[Records drawn from a dataset]
- Opening Delimiter -

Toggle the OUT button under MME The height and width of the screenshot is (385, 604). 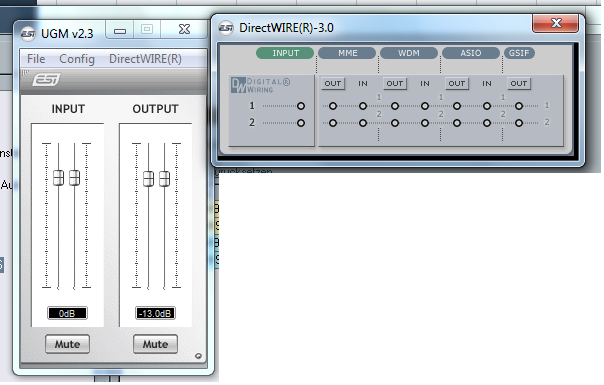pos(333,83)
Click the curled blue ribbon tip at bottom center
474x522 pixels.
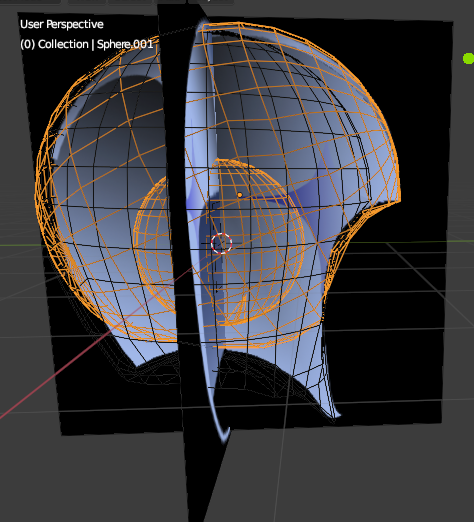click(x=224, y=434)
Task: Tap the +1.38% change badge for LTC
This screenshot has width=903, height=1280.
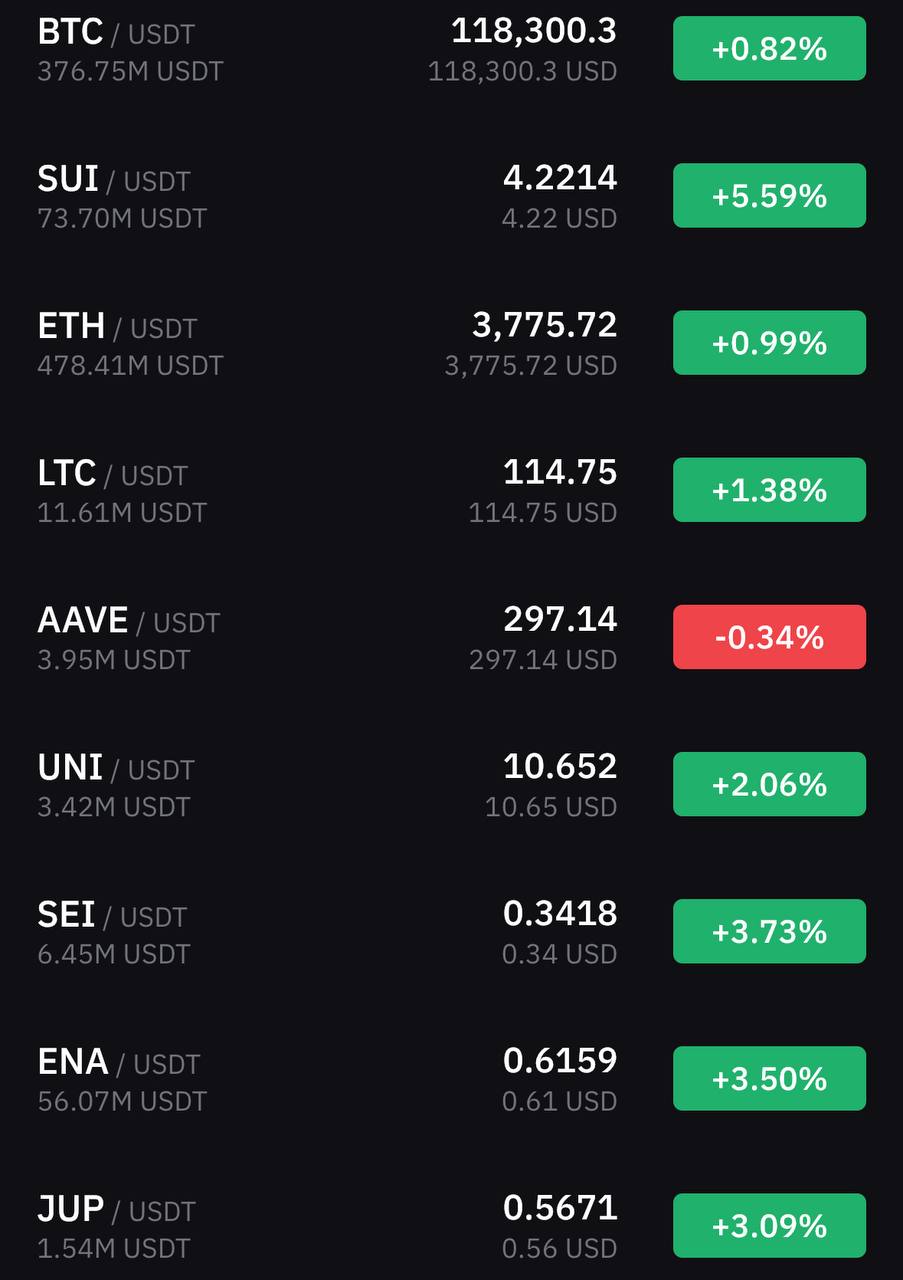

- Closing Delimiter -
- Opening Delimiter -

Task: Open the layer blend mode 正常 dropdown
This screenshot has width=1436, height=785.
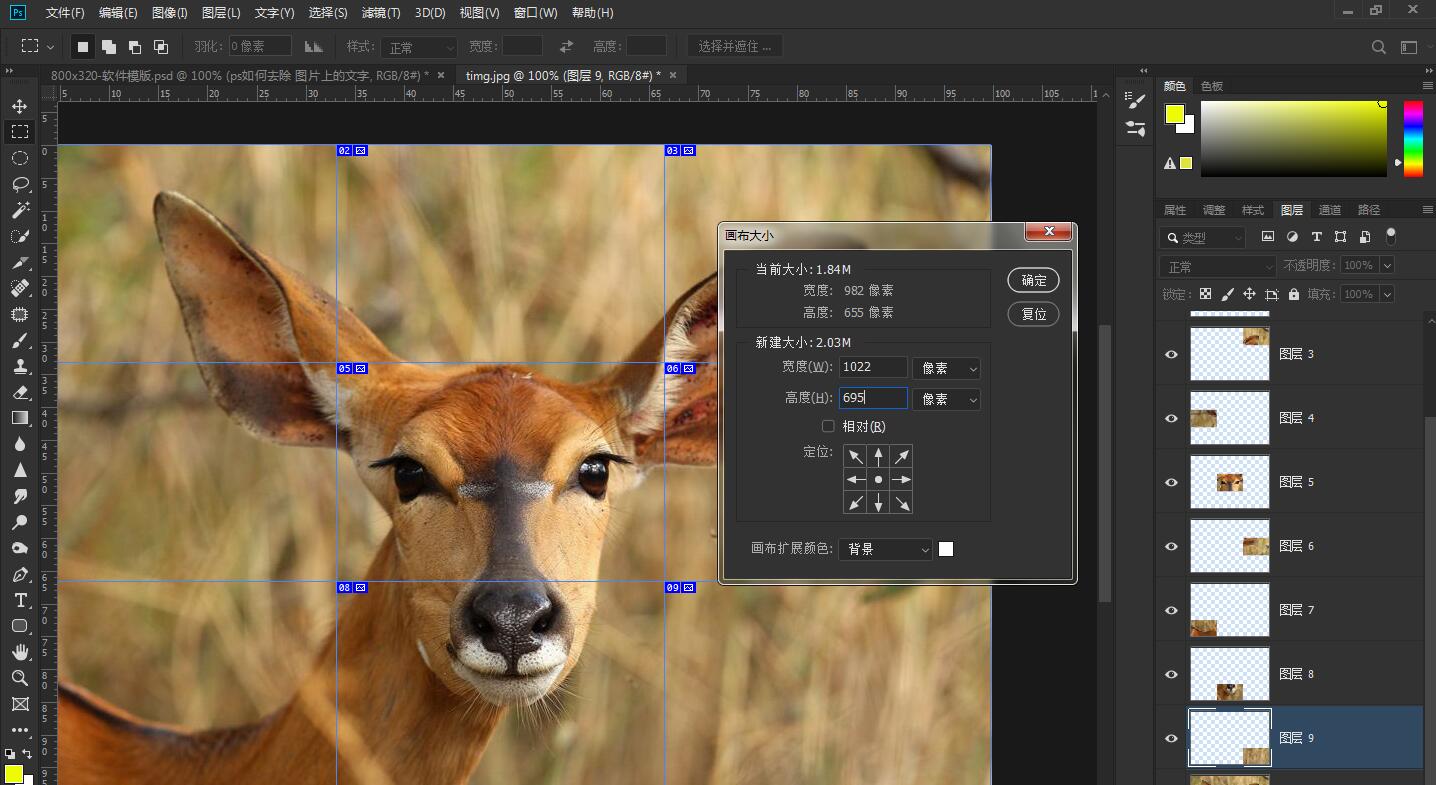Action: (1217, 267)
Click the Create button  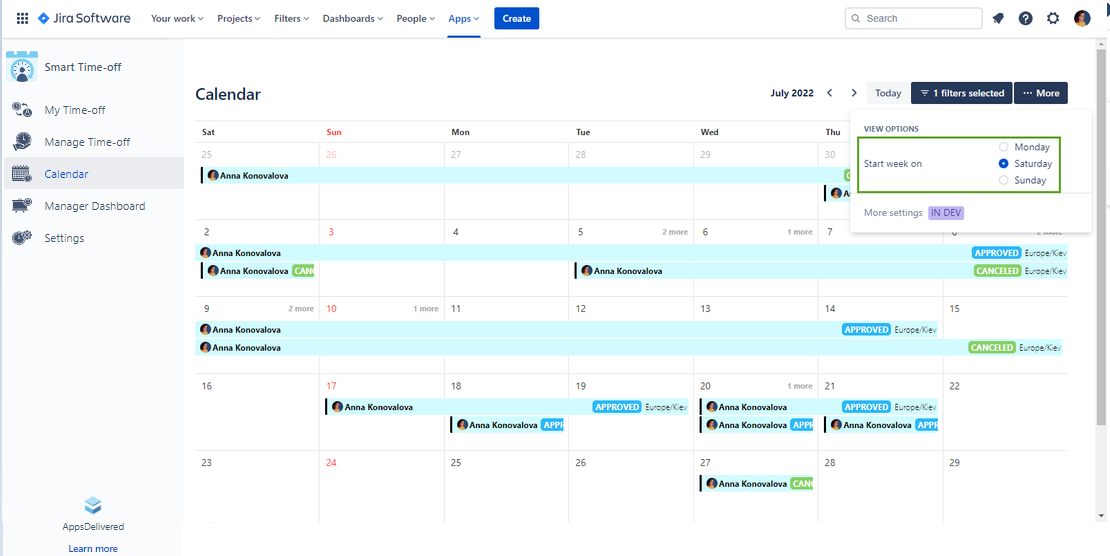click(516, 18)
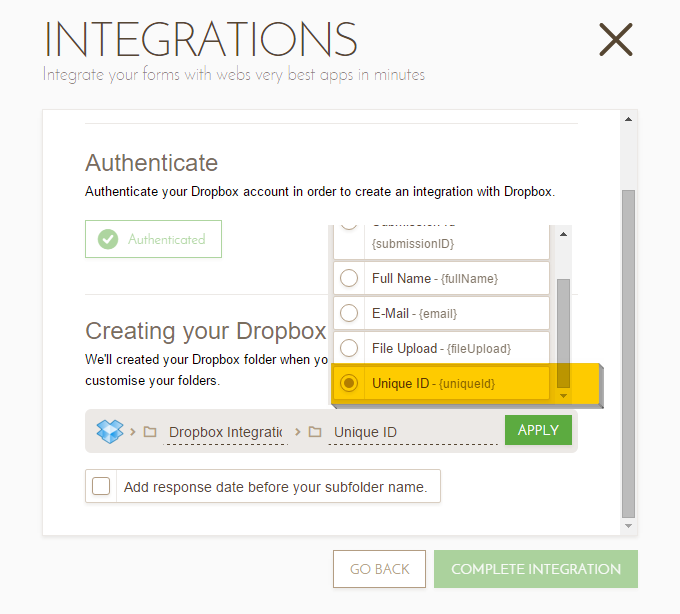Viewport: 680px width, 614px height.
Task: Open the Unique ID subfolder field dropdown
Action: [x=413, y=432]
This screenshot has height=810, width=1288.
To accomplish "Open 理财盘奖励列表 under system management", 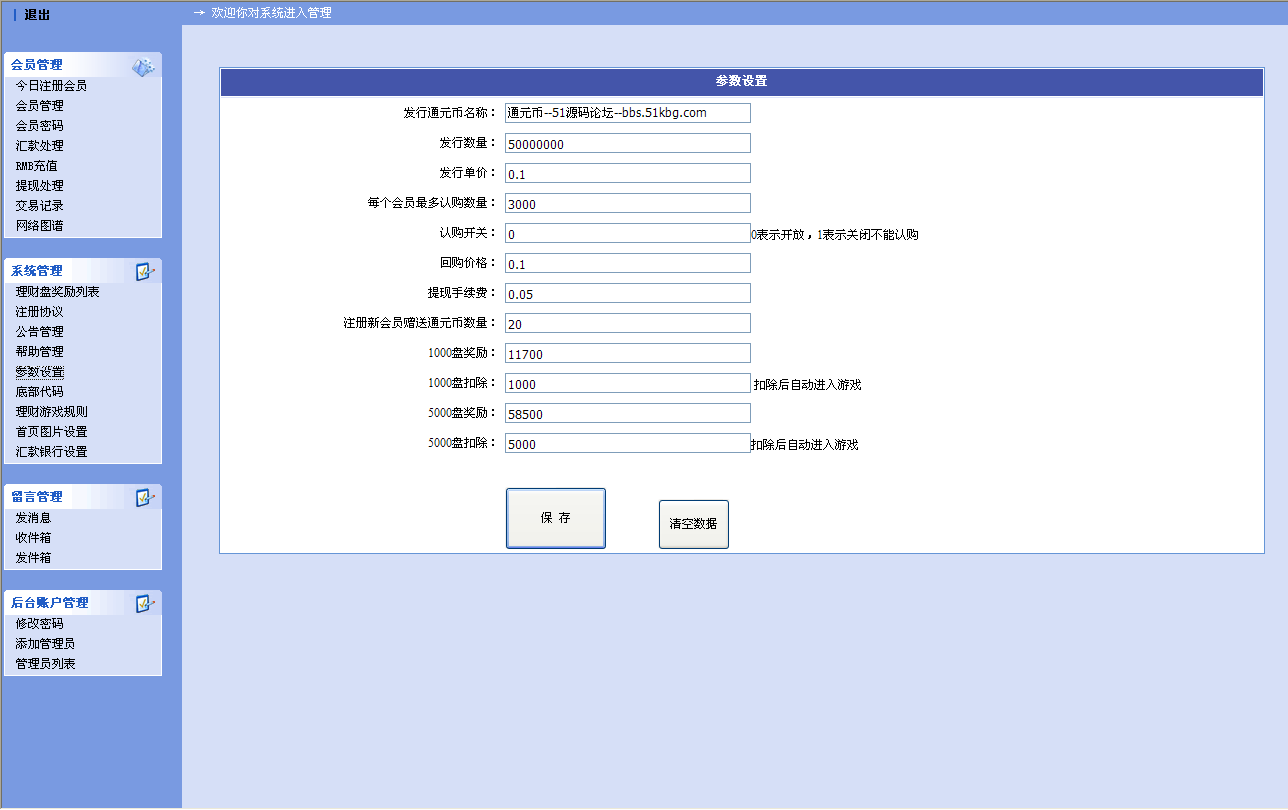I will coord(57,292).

- Closing Delimiter -

[TASK ITEM]
Would you copy, word for word, only the lines above from the one containing "474x522 pixels." through the one containing "This screenshot has width=903, height=1280.", both included, and please leave out the pictures?

[YOUR SOLUTION]
474x522 pixels.
click(x=224, y=434)
Task: Tap the +1.38% change badge for LTC
This screenshot has width=903, height=1280.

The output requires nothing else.